● Document excerpt

▬▬▬▬▬▬

Faced with record-breaking joblessness due to the COVID-19 pandemic, Michigan has done an admirable job of quickly patching up its unemployment insurance system to handle a tsunami of claims. Now it’s time for the Legislature to make those temporary fixes permanent.
Michiganders and people across the nation are struggling with unemployment at a level not seen since the Great Depression. Since March 15, more than 1.7 million Michiganders have filed for unemployment.
A review of the metrics shows that under Gov. Gretchen Whitmer, Michigan’s Unemployment Insurance Agency (UIA) is doing an effective job of getting benefits out the door. Using her emergency powers, Whitmer has temporarily patched up some of the biggest holes blown in the system by the Snyder administration and the Republican-led legislature’s neglect and virtual dismantling of the state’s UIA system.
Here’s how the Michigan UIA is doing by the numbers: Among large states, Michigan trails only New York in the percentage of claims processed. To date, 92% of the state’s eligible jobless claims have been paid or approved to receive benefits.
This is a remarkable achievement, given the numerous roadblocks erected by the former Gov. Rick Snyder administration, which slashed how long Michiganders can receive UI benefits and made them harder to access.
They also implemented a new “MiDAS” benefits information technology system aimed at slashing the unemployment rolls under the pretense of monitoring fraud. However, the system was highly inaccurate and erroneously flagged at least 37,000 workers for fraud.
These harsh measures hurt workers of color the most, since the average duration of unemployment for African-American and Asian workers in Michigan was 27.7 weeks, while for white workers it was 19.7 weeks. It is no wonder that cities like Detroit and Flint never fully recovered from the last recession and still have astronomical unemployment rates among African American people of 17.4% and 25%, respectively.

▬▬▬▬▬▬

● Tasks for this exercise
(a) List every percentage figure that appears in the Michigan unemployment article.
(b) Write the next few paragraphs of the Michigan unemployment article, picking up after its final sentence.
The material that comes next has nothing to do with the Michigan unemployment article.

● Dataset excerpt
▬▬▬▬▬▬

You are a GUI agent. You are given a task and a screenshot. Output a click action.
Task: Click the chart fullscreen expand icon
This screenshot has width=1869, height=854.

▬▬▬▬▬▬

● Answers
(a) 92%, 17.4%, 25%

(b)
Transitioning this system to one that presumes unemployed workers ought to get help is a huge undertaking that cannot happen instantly. The Whitmer administration should be commended for how quickly it’s turning it around.
Whitmer’s March 16 executive order restoring the maximum benefit duration to 26 weeks and improving access made Michigan one of the first states to take this kind of action.
The governor then issued another executive order to extend eligibility to workers affected by COVID-19, expand “work sharing,” and waive the onerous “rework” rule that requires workers to earn $6,000 with their employer before becoming eligible to receive unemployment benefits. This rule would have blocked benefits for many workers who had changed jobs before the pandemic hit.
Michigan also was one of the first states to roll out the new Pandemic Unemployment Assistance program that includes self-employed workers who lose their jobs. The program also established streamlined methods of applying for and paying PUA benefits that are now models for other states.
Unfortunately, these changes are only temporary. The next step is for the Michigan Legislature to permanently codify these system improvements and pass legislation to make these reforms permanent, as some state House and Senate democrats have proposed. That will put Michigan on solid footing to help Michiganders weather job loss now and in the future.